Our exercise programs are repetitive and boring.

We lack variety and complexity.

The hip is a big ball and socket joint and it needs load, it needs variability, it needs movement.

Hi, my name is Dr. Antonio with Llive Loud Chiropractic and Coaching here in Lafayette, Colorado. And today, we’re going to show you just a spin-off of the basic figure for a hip stretch or pigeon stretch.

But with this particular movement, we’re showing how to make it just a little bit easier, especially if you have really tight hips, and you use the leverage of the wall to help you. This prevents you from having to crank or pull on your leg or your knee, potentially making it a little bit more uncomfortable.


How to Stretch Your Hips Better

  • You are going to start by having both my legs up against the wall, the leg that I am choosing to stretch on, I’m going to bend and I’m going to put it across the other leg
  • I’m going to start to slide the other foot down the wall.
  • You should feel a nice deep stretch in the glutes/butt  Now what’s great here too, is now my foot driving, not driving, but pretty much posting up against the wall, I can just rest here. 
  • Relax and breathe, and sit deeper and deeper into that stretch.

Again, if you push too hard, you’re only going to tense up and make it worse. As that starts to release a little bit more you can slide the foot down deepens the stretch. And you can also play around with very gently leaning into your knee or changing that kind of torque and leverage position to hit different parts of that glute complex or fibers around the hip. Again, we’re looking for holding for anywhere upwards 30 seconds to two minutes depending on how tight you are. And depending on again what you can tolerate as always sliding over. 
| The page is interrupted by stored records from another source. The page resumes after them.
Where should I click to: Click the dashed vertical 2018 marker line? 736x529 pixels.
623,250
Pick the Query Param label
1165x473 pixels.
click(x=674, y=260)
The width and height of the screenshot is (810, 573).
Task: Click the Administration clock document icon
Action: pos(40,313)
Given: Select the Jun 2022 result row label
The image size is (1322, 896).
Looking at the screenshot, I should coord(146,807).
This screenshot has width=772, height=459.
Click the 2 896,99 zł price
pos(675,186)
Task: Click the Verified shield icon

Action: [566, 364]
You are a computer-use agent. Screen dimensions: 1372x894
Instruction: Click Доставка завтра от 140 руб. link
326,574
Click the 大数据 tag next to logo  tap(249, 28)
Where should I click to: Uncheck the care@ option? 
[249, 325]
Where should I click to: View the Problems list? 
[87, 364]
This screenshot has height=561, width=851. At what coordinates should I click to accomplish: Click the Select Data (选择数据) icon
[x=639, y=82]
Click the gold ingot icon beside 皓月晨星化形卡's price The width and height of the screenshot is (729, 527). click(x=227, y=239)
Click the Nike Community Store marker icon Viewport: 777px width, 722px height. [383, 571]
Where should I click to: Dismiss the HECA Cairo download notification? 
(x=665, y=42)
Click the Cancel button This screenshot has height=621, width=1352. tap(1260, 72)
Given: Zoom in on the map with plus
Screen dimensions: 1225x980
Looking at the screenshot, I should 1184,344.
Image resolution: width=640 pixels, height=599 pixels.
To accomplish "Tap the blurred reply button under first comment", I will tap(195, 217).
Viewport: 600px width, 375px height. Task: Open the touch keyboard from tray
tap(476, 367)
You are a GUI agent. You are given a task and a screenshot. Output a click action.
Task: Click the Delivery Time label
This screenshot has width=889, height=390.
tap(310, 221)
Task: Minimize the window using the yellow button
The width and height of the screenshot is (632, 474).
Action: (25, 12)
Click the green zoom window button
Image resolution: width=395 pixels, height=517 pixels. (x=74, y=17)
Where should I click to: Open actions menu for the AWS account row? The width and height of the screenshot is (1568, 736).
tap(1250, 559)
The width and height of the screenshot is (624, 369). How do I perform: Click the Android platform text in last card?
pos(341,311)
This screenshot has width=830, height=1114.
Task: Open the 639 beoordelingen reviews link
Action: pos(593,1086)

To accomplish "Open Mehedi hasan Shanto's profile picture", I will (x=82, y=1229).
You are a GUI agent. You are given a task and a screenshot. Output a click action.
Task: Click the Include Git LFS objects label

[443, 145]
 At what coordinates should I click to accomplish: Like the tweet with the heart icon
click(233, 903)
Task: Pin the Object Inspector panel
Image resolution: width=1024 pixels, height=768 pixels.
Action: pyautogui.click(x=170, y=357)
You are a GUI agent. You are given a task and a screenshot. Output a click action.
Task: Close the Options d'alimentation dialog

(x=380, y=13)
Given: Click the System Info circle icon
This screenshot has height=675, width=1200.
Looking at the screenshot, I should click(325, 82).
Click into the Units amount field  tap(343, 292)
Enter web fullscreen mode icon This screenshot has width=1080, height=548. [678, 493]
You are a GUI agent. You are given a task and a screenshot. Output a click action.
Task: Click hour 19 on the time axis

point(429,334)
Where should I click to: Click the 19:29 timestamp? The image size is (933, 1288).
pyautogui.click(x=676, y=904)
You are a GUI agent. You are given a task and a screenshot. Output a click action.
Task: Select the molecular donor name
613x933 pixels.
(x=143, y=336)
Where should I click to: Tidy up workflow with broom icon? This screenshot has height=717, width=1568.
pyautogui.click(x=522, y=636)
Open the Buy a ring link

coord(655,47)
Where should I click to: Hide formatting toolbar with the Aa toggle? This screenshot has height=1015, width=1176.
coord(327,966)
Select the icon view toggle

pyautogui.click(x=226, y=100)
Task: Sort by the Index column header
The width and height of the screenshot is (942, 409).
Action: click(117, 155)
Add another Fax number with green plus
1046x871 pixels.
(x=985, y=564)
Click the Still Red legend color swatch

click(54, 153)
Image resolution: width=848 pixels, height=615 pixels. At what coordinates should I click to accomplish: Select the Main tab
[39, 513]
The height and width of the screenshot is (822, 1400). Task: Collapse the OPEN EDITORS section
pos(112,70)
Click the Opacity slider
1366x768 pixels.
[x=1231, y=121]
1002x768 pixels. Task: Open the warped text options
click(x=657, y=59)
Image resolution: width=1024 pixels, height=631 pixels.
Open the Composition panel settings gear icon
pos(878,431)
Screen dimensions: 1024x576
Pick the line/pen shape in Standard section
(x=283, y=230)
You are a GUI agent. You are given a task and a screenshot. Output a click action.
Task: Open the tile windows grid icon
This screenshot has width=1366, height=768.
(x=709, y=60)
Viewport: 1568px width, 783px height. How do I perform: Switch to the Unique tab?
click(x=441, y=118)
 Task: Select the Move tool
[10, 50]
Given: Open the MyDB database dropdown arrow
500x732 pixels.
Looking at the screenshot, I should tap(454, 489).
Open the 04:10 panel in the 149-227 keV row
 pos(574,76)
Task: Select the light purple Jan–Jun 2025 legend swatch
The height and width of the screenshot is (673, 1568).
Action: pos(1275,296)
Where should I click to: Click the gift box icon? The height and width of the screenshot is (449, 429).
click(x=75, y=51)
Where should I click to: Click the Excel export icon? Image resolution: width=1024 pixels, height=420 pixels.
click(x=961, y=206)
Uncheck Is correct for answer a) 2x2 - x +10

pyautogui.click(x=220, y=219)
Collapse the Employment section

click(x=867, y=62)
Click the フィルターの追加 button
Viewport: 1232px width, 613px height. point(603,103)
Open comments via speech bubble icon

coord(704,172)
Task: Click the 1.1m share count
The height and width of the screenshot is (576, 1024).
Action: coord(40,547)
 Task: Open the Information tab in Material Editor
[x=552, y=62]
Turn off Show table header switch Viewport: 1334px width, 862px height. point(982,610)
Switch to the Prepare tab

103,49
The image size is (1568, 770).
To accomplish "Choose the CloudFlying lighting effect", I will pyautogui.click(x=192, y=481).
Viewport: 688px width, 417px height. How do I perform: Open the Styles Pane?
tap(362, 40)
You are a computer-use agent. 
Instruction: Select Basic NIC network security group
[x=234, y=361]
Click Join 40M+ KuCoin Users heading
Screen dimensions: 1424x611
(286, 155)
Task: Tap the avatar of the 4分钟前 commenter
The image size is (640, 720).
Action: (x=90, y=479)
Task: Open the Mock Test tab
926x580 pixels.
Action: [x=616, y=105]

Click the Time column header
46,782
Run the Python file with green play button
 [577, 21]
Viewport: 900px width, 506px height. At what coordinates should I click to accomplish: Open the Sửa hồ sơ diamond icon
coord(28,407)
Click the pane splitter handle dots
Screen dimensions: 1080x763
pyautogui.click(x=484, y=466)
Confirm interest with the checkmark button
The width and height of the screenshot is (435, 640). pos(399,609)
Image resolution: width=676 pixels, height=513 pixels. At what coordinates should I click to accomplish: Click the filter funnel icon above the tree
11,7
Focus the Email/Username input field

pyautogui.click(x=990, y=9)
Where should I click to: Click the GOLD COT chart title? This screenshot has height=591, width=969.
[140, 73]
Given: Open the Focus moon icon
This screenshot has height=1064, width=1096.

What Should You Do After You Stretch?

It is important that after you go through any sort of stretching exercise or program, move afterward, don’t go back and sit down, utilize what you just created by maybe doing some squats, maybe doing some hip hinges, maybe going for a walk or maybe even doing some lunges, but you have to move and you have to show your body what that new range of motion can and should be able to do. 


Keep up the great work and Live LOUD!